=== THE INPUT ===

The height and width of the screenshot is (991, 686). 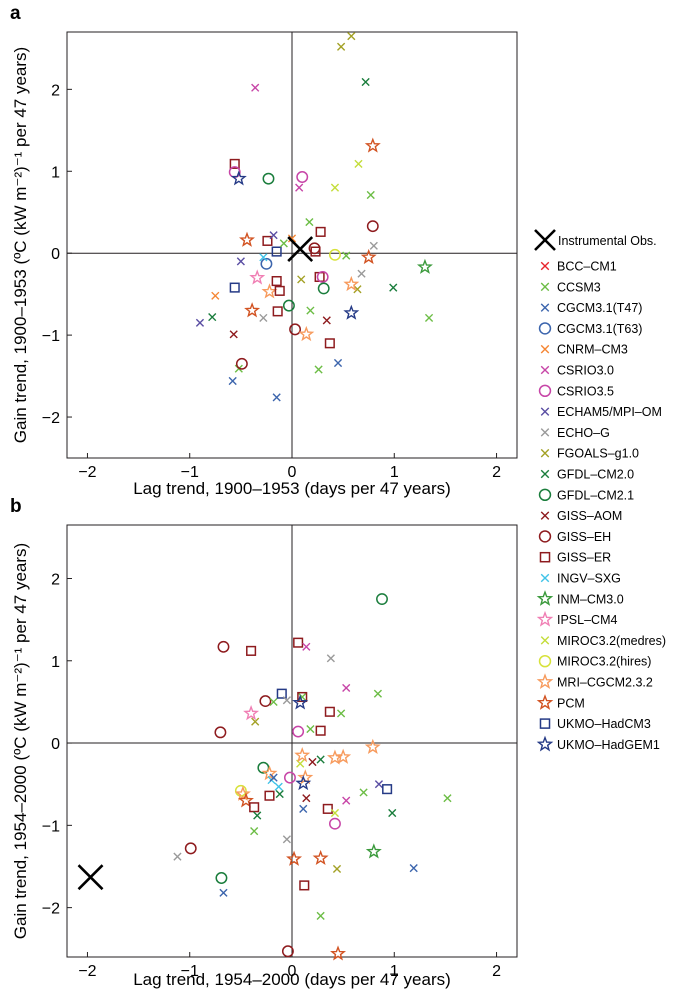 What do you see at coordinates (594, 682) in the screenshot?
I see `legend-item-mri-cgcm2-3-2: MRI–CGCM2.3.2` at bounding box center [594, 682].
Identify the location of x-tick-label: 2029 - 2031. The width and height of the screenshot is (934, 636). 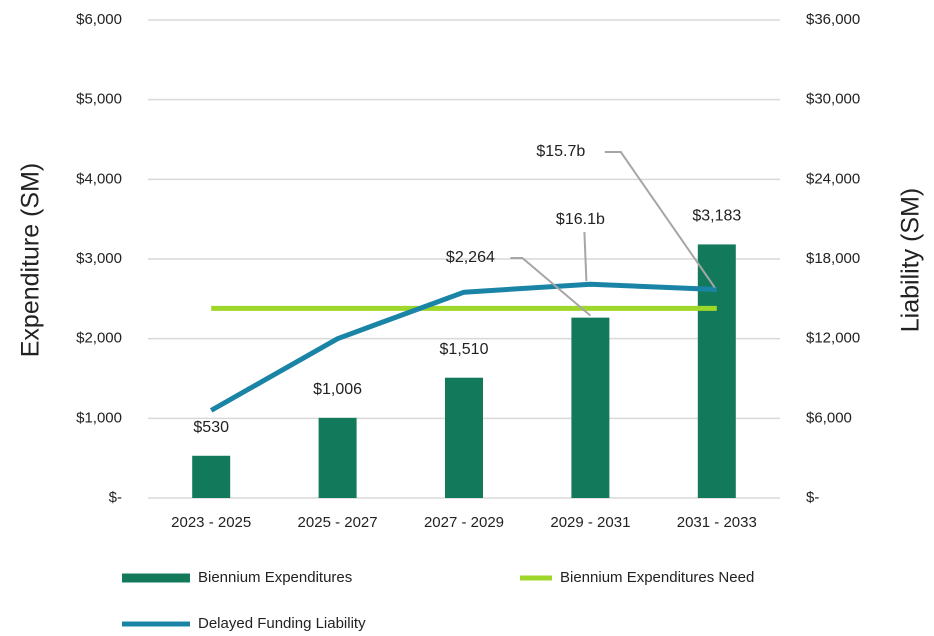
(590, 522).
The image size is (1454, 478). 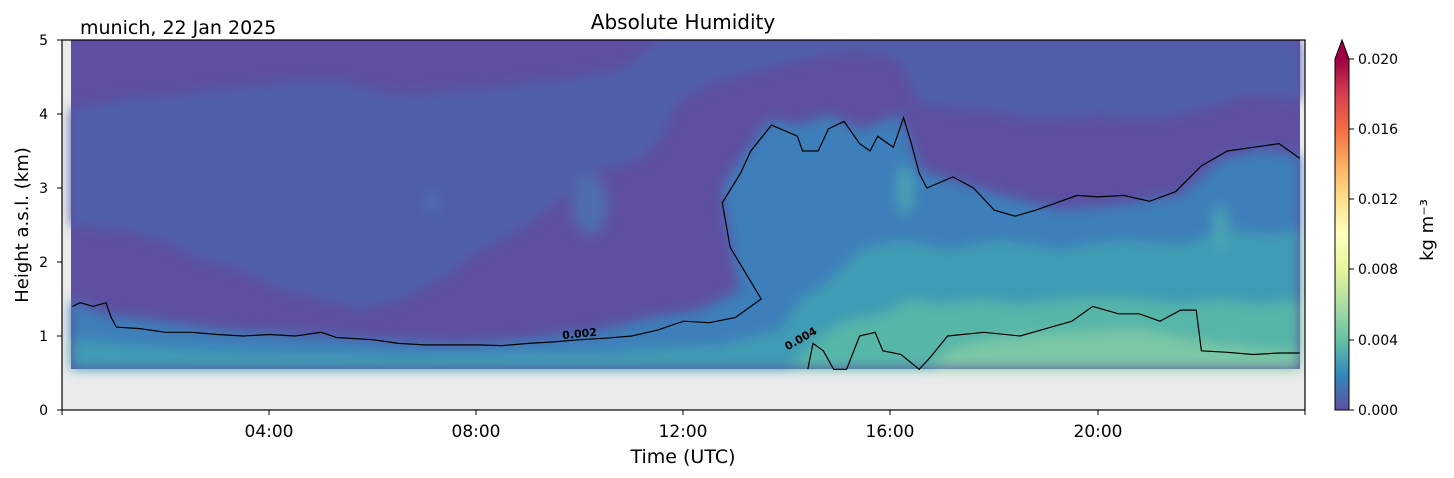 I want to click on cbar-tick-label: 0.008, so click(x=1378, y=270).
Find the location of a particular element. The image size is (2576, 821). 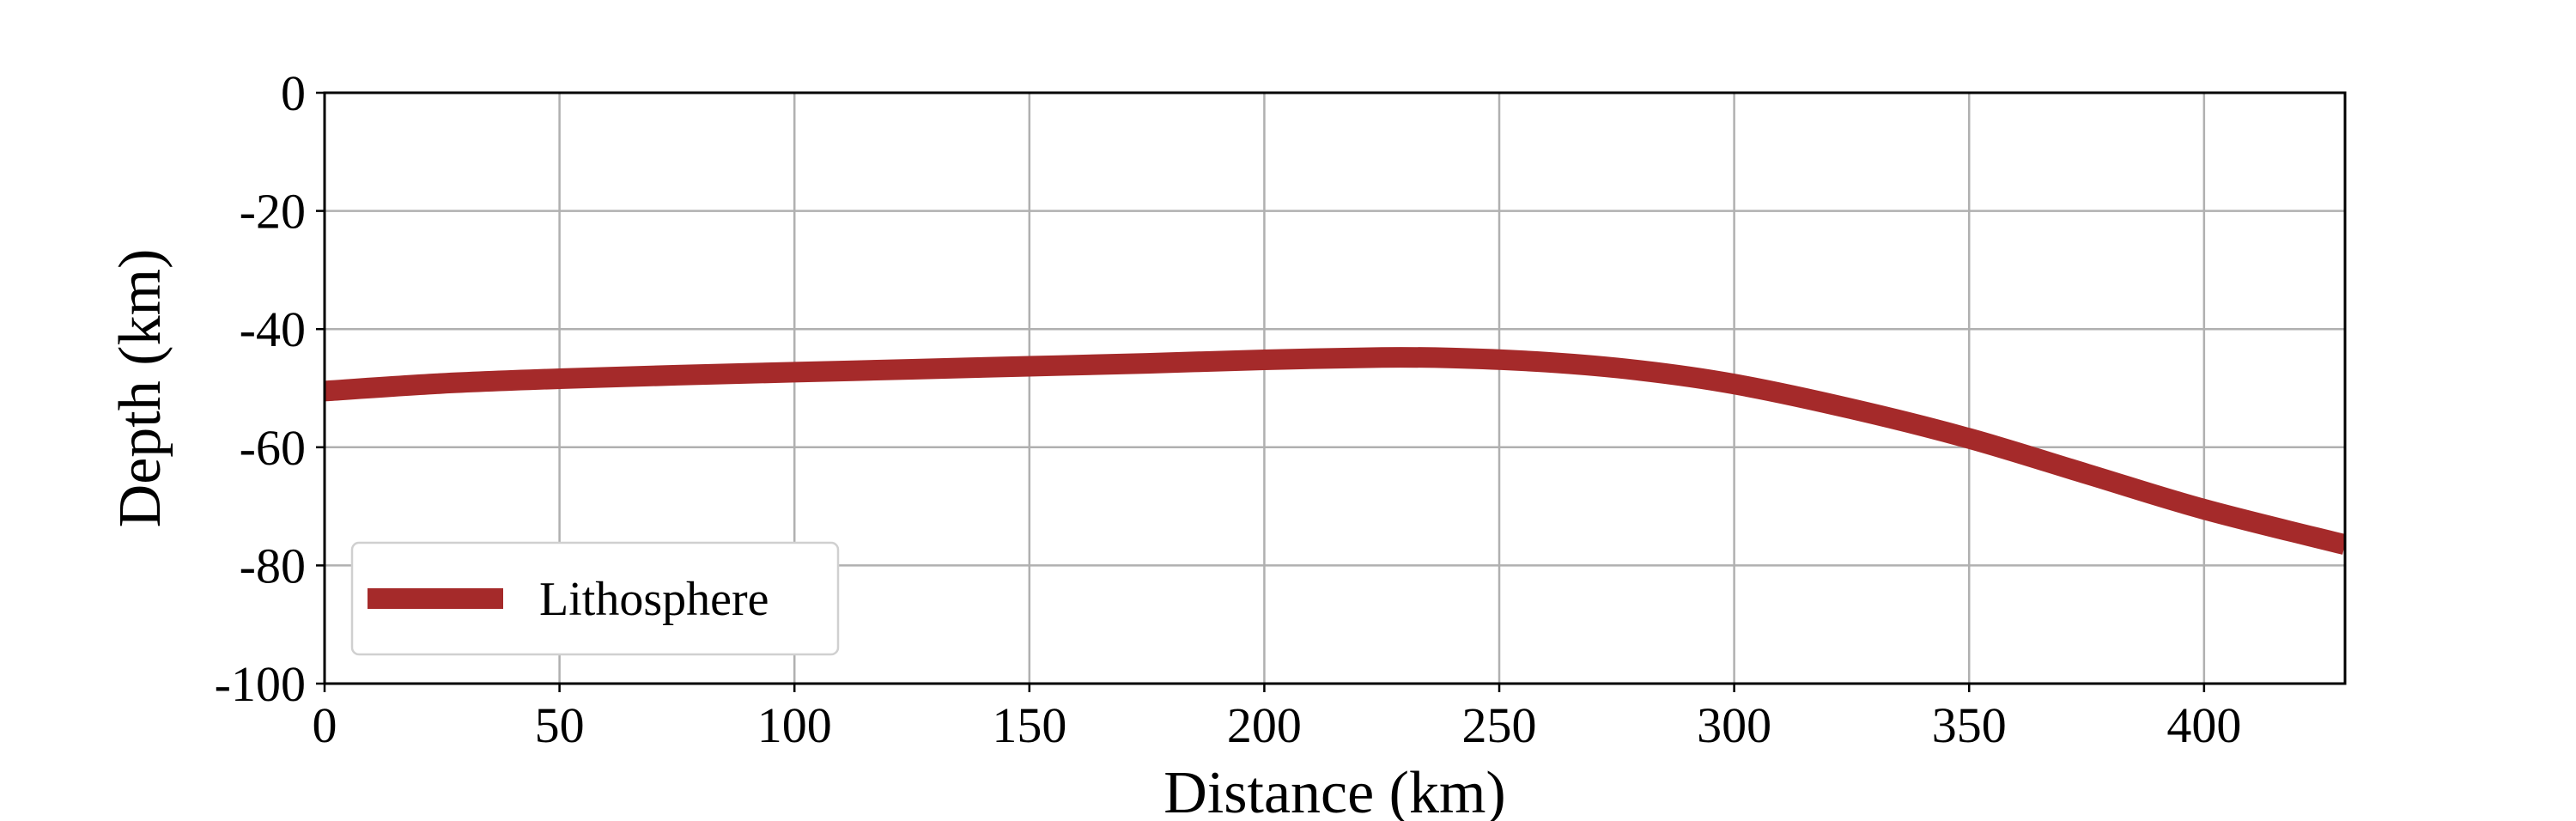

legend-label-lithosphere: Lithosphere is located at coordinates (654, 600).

===

Can you render the data above, from the line containing "Find the location" through the end of the data, inclusive, as a JSON list of strings with one string per line, omitting blank lines and leaving the pictures out?

- EXERCISE ANSWER -
[
  "Find the location of a particular element. The image size is (2576, 821). ",
  "legend-label-lithosphere: Lithosphere is located at coordinates (654, 600)."
]